Пятый смахнул терминал, снова перевернулся на спину, лёг поудобнее. Благодать!.. И самое хорошее, что в реакционную зону ещё сутки никто не сможет войти. Вообще никто. Даже Встречающие. И связи нет, по крайней мере пока он сам не решит кого-то вызвать. А он, конечно, не решит. Поэтому… да, точно! Как раз это сделать можно. Сейчас. Вот прямо сейчас.
Он осторожно встал, прислушался к ощущениям. Вроде бы ничего, нормально. Очень даже ничего.
В своё время они с Ренни поспорили, что протащить сигареты в реакционную зону невозможно. Реакционная зона — это симбиотическое пространство, и если дана команда не допускать какой-то объект, она его не допустит. Ха-ха. Если зона считает объект частью себя, она его пропустит за милую душу.
Пятый запустил руку в стенное углубление и вытащил прозрачный длинный блок, где лежало штук сорок крепких сигарет. Курить после сброса было нельзя. Ни в коем случае.
В этом-то и был особый кайф. Он вытащил одну сигарету, прикурил, пока не затягиваясь.

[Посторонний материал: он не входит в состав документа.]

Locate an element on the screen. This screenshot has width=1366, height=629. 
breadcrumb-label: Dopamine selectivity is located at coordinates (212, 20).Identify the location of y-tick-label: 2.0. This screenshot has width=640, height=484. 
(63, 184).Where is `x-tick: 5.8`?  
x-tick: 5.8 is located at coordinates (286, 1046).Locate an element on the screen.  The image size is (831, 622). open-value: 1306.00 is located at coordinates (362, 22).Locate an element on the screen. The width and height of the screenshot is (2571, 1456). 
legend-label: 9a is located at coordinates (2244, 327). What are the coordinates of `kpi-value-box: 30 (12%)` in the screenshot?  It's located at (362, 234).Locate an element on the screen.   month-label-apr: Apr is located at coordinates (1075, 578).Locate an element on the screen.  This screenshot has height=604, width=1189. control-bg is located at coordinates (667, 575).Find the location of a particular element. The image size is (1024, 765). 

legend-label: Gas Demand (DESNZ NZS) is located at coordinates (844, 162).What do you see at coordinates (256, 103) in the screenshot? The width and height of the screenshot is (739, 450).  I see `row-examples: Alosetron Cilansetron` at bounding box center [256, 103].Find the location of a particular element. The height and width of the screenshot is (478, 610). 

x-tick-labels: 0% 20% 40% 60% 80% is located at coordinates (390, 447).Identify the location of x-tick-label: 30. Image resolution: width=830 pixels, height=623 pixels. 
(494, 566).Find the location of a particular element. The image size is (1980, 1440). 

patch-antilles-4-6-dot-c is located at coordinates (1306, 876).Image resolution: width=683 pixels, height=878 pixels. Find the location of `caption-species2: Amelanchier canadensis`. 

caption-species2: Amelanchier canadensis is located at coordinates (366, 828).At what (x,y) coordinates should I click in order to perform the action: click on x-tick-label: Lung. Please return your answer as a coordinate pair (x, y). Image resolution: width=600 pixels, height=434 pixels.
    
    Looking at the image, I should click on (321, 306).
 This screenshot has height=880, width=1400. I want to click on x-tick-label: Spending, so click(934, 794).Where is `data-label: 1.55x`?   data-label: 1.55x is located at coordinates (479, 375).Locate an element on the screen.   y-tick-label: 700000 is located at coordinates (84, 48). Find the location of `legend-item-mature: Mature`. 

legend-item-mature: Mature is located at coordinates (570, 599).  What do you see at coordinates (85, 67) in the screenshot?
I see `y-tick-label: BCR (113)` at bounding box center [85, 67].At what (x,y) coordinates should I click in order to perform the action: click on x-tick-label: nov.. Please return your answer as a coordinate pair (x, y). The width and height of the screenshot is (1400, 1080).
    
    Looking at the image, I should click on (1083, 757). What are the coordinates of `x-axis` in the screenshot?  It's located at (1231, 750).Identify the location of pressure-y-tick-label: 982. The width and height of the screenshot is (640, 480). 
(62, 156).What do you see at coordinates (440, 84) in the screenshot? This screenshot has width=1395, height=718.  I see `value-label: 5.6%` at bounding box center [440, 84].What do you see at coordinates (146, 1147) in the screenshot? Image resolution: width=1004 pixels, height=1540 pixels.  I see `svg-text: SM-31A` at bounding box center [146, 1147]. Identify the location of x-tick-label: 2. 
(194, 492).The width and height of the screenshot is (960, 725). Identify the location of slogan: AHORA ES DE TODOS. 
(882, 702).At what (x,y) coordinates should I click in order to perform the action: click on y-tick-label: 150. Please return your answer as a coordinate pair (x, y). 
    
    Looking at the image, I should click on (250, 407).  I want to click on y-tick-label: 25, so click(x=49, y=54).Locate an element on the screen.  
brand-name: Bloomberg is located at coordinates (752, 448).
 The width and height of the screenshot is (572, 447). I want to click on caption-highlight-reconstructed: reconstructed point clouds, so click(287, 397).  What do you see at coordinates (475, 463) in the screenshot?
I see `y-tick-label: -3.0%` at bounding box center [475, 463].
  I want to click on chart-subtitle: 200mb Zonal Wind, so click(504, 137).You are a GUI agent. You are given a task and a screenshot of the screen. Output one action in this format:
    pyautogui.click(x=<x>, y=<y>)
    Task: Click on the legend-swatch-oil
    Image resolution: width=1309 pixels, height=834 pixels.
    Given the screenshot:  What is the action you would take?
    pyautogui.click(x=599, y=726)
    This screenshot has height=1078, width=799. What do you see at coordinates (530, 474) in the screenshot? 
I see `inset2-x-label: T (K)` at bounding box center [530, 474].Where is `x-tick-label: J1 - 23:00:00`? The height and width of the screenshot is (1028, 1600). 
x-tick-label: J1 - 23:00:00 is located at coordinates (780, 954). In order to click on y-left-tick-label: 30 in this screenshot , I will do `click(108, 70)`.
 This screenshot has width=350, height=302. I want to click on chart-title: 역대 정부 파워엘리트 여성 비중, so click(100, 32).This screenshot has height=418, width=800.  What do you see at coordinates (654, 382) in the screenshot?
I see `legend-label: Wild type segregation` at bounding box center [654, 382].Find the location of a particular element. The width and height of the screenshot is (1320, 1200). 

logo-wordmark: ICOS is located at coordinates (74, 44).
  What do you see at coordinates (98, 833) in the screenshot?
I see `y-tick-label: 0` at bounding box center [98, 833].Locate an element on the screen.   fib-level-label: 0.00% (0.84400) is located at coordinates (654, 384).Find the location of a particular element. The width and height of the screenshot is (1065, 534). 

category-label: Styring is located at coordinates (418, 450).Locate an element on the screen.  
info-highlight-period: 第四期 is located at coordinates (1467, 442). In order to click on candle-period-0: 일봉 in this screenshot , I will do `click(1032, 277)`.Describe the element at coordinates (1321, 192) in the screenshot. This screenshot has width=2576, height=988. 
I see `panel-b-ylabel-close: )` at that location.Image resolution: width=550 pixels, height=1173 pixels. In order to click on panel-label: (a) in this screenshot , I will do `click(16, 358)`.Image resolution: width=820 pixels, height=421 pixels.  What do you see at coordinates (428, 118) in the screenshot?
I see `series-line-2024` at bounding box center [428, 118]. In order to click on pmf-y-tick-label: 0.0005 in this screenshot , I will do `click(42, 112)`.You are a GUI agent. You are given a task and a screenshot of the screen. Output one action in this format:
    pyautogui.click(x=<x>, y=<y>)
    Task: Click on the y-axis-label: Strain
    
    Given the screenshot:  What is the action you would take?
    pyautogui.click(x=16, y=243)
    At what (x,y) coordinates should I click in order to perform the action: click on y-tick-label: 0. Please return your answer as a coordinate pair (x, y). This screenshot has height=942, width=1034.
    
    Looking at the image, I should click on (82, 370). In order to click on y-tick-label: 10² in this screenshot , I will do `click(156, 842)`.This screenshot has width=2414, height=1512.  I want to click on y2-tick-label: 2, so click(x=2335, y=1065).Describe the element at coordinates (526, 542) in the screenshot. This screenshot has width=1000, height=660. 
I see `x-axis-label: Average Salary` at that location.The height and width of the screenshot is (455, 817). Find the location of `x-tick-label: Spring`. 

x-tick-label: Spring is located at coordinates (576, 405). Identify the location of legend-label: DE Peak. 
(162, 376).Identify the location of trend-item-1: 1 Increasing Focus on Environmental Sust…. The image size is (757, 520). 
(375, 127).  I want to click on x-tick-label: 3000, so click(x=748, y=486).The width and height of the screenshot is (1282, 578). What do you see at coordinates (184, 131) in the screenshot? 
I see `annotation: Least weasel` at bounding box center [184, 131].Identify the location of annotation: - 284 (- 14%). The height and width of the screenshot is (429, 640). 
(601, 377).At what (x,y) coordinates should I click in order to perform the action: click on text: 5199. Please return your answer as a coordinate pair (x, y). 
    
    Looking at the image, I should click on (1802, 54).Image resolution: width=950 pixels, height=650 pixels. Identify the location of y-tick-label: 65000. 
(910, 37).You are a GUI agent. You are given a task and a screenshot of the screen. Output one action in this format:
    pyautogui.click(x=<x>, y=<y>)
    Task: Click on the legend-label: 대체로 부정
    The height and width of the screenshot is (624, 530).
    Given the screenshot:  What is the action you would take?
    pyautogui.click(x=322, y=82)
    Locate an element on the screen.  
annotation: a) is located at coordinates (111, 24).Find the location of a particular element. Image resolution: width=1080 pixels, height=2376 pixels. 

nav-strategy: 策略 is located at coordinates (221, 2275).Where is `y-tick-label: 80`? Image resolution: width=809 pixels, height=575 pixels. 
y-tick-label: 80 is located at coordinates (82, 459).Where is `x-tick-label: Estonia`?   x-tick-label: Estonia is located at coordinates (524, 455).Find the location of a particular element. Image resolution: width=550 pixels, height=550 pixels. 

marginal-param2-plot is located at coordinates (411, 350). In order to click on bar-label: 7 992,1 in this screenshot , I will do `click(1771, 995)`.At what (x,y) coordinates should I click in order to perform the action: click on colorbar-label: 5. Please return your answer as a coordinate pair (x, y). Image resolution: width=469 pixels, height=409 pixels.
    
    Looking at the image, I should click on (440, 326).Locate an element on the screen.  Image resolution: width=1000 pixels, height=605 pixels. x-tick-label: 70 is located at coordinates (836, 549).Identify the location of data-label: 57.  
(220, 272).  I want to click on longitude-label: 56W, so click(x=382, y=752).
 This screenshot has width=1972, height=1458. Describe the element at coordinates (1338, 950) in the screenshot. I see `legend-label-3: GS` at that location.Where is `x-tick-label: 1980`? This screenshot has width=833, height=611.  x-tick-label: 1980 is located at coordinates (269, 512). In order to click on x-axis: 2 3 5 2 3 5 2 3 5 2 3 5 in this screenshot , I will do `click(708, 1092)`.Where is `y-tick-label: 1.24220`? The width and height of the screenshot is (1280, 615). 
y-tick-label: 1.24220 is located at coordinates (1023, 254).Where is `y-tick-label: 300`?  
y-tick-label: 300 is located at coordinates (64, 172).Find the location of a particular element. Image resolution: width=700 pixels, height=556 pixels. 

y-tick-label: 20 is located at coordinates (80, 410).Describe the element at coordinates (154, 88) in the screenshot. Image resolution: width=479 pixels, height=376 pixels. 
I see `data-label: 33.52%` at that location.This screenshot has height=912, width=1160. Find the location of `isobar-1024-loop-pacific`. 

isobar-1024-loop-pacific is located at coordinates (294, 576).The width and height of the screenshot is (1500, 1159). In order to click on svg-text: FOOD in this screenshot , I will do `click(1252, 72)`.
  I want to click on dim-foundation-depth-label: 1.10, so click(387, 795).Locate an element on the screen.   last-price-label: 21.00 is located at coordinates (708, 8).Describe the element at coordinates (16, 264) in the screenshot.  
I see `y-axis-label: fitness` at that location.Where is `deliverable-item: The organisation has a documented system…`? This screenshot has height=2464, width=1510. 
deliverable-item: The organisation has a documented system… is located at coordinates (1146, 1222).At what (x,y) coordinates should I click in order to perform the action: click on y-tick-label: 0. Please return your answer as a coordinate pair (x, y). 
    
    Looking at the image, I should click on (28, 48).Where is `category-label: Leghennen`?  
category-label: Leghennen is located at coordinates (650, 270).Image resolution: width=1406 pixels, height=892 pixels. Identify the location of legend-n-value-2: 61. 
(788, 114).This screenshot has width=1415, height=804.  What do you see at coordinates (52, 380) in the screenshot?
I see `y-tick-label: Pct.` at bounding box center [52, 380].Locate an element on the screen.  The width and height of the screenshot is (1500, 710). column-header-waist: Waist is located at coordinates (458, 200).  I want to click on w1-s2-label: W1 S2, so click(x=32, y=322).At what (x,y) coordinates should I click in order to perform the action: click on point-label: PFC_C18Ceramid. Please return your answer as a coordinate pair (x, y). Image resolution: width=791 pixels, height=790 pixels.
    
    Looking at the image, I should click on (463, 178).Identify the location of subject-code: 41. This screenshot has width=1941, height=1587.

Подошёл к кровати и стал к ней спиной. Так. Отлично.
После первой затяжки его повело, но пока недостаточно сильно, и Пятый поспешно затянулся второй раз. В голове зашумело, перед глазами запрыгали чёрные точки. Третья затяжка пошла совсем уж хорошо, а после четвёртой голова закружилась так, что он едва сообразил, где кровать, и умудрился рухнуть на неё, а не мимо, как в прошлый раз.
— Вот это да… — протянул Пятый. — Всегда бы так! Чуть-чуть отпустило. Можно было затянуться ещё раз, но сигарету он, увы, выронил. Жаль. Ну ничего, лиха беда начало.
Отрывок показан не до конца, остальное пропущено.